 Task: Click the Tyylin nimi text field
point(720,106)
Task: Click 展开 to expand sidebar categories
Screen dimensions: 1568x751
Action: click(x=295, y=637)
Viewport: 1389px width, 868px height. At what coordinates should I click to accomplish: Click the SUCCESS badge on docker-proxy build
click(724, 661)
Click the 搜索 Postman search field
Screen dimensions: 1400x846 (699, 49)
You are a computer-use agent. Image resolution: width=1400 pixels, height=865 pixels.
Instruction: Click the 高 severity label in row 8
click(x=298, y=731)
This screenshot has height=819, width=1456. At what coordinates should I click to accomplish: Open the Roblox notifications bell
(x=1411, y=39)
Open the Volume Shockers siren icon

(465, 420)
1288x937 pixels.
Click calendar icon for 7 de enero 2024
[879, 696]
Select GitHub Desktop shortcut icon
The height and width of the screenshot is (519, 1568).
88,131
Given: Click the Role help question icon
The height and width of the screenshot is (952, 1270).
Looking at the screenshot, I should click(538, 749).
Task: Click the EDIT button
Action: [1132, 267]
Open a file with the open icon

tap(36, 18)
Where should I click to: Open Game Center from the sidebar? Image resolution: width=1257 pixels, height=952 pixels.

▸ Your objective:
Start with the line above that contains "Select GitHub Desktop shortcut icon" and end with the line that contains "Given: Click the Role help question icon". Write out those lines exactly, and only those.

▸ Result of this task:
Select GitHub Desktop shortcut icon
The height and width of the screenshot is (519, 1568).
88,131
Given: Click the Role help question icon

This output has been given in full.